Installation scripts, whether for distributions, applications, or anything else that qualifies for the open source label, should have a self-reporting option that's enabled by default. On installation, whether that's an interactive process or not, this should send a minimal installation report to a central repository. That repository should then be publicly queryable.
It's not obvious what information should be collected. My own view is that less is better, because transmission of the data has to be voluntary and the more data you ask for, the more people will turn it off.
For example (although I didn't know about this until Joe Brockmeier mentioned it in an email) Debian's popcon project does some of this but extends far beyond merely counting installs to provide weekly reports on applications usage. That's great stuff, and clearly valuable, but comes at the cost of turning a lot of people off because of the apparent intrusion into normal operations. From the popcon project's perspective, that's not a decisive issue; from ours it is because high participation rates are key to achieving our purpose: driving open source acceptance by showcasing its success.
The Pine people, I think, get closer to the ideal I have in mind: theirs is a one-shot installation report that you can turn off, but most people leave on. As a result their installation numbers are among the most credible in the industry.
Thus I'd suggest asking for an absolute minimum and making sure that anything we ask can be automatically collected by the installation script. We might, for example, ask for what is being installed, whether it's an upgrade, what hardware architecture it's being installed on, and perhaps the Ethernet address of the machine (or its primary NIC card if it's a PC). That last one, of course, could be sensitive, but we need something that will let us catch intentional frauds -- people sending us the install message hundreds or thousands of times without actually doing the indicated installs.

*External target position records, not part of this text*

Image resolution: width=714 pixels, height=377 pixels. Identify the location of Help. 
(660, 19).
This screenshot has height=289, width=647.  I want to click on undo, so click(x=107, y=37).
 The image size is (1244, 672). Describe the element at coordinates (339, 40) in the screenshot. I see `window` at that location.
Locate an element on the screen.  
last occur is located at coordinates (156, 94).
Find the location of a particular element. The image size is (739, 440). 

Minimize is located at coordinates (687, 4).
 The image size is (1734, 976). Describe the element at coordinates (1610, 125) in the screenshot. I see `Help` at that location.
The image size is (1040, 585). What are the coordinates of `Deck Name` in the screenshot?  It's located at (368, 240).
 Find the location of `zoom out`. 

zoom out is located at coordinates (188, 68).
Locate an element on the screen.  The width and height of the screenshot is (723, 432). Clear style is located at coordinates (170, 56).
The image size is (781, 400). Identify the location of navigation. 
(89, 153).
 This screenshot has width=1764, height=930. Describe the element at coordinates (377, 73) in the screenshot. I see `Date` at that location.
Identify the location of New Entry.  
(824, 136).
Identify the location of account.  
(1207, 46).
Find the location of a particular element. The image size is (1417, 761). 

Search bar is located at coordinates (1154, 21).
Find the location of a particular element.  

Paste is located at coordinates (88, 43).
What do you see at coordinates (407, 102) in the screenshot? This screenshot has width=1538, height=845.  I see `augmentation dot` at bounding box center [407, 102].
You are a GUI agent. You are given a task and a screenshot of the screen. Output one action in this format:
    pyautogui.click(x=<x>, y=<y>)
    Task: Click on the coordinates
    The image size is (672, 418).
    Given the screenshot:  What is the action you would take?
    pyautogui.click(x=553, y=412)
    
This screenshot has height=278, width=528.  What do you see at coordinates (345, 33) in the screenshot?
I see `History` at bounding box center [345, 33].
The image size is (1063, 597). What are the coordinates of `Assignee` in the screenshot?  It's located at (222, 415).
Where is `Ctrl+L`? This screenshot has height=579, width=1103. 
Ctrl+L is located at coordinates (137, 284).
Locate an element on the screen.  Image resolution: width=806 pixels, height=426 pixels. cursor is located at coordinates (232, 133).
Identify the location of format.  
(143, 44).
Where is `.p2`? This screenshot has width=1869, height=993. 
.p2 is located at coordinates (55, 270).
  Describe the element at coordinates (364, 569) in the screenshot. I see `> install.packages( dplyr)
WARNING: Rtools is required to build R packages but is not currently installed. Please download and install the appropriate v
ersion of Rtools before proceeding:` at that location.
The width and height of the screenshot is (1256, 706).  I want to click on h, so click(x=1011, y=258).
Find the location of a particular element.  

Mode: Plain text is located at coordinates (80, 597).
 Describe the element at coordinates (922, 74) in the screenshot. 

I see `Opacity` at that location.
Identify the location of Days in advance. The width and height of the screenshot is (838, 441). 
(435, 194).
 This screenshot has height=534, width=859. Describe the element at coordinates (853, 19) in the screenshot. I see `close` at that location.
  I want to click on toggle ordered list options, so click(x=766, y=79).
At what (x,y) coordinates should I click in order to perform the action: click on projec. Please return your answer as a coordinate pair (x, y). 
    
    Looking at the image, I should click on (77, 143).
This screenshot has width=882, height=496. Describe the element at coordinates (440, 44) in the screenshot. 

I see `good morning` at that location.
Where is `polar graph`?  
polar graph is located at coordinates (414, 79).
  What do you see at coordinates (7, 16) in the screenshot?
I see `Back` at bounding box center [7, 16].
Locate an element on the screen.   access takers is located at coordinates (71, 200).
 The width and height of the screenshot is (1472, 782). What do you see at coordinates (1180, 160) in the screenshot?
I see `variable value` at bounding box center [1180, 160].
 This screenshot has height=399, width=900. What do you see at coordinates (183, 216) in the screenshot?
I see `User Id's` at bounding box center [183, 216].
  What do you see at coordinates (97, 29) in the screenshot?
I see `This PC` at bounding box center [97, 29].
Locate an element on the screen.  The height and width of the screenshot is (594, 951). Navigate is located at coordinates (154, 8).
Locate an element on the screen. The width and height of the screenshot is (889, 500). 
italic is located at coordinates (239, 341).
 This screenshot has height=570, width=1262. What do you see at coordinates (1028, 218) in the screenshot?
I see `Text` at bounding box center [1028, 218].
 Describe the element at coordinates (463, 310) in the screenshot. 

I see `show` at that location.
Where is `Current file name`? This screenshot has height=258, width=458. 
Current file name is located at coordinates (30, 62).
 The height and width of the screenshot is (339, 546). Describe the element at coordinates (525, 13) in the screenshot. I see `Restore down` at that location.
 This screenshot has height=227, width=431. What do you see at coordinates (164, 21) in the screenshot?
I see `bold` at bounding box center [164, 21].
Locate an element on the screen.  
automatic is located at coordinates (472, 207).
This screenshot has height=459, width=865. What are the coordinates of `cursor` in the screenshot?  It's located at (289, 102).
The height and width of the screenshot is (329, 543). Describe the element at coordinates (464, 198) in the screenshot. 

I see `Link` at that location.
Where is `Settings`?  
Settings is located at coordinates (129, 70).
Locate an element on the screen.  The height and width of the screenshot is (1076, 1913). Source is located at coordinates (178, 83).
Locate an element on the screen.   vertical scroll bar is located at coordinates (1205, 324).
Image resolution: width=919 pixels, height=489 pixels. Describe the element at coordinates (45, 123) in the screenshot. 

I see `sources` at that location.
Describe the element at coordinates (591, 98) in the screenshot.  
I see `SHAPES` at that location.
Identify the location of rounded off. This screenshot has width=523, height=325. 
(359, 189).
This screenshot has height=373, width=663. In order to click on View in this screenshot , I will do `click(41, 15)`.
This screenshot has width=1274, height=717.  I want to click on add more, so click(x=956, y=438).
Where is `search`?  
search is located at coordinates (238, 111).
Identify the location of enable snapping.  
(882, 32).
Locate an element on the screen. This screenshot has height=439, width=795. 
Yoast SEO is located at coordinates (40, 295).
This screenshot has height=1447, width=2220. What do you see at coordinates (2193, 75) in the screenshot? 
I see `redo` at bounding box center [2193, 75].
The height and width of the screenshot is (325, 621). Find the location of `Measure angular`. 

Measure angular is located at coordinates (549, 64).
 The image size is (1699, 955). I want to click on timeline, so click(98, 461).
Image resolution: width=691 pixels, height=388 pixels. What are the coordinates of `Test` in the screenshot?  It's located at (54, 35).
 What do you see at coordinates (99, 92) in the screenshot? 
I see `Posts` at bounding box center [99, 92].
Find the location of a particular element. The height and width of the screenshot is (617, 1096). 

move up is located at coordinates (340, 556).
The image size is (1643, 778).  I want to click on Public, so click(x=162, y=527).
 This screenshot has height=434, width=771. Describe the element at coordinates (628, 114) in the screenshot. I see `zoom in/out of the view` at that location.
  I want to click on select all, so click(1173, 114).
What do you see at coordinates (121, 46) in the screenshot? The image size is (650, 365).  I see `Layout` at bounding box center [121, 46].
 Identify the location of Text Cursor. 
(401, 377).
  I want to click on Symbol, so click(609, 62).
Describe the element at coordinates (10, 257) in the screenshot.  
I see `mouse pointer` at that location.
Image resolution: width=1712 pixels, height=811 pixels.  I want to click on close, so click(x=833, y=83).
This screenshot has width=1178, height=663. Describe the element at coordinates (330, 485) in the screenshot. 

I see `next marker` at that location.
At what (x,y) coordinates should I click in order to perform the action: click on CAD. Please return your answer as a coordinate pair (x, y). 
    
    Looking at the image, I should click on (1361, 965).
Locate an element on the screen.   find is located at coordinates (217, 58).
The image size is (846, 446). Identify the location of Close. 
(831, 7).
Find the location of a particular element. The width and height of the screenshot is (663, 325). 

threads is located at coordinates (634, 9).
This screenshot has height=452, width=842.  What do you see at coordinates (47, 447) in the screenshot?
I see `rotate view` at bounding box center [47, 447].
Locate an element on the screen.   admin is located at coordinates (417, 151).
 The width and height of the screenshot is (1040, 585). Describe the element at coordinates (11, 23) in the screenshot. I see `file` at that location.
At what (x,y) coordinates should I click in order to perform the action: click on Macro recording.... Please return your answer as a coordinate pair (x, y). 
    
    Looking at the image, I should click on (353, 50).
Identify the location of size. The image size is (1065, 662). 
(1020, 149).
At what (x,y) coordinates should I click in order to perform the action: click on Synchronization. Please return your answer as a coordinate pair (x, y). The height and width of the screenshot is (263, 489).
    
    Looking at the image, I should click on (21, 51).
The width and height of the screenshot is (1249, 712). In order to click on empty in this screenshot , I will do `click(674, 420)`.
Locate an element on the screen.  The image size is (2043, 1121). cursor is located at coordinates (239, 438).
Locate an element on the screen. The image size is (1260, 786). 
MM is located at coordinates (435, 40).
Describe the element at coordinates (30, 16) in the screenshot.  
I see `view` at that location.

As I see it, the installer would use the email queue to send its message to the repository for automated processing -- and obviously would not expect a reply. Where that repository should be is another matter: ideally a university or large institution with highly reliable network connections should take it on -- ZDNet, for example, has those resources and one could hope that some senior people would see this as a nice way to gather news while giving back to the open source community.
Repository side code development shouldn't be a big deal -- in fact I'll volunteer, if there's enough interest among applications and distribution developers, to write, test, and initially maintain at least release 0.1 of a PostgresSQL-based application to handle that side of things.
Readers are asked to comment, therefore, on all aspects of this: whether this should be done, on how it should be done, who should host it, and on what information, including audit and control information, should be collected.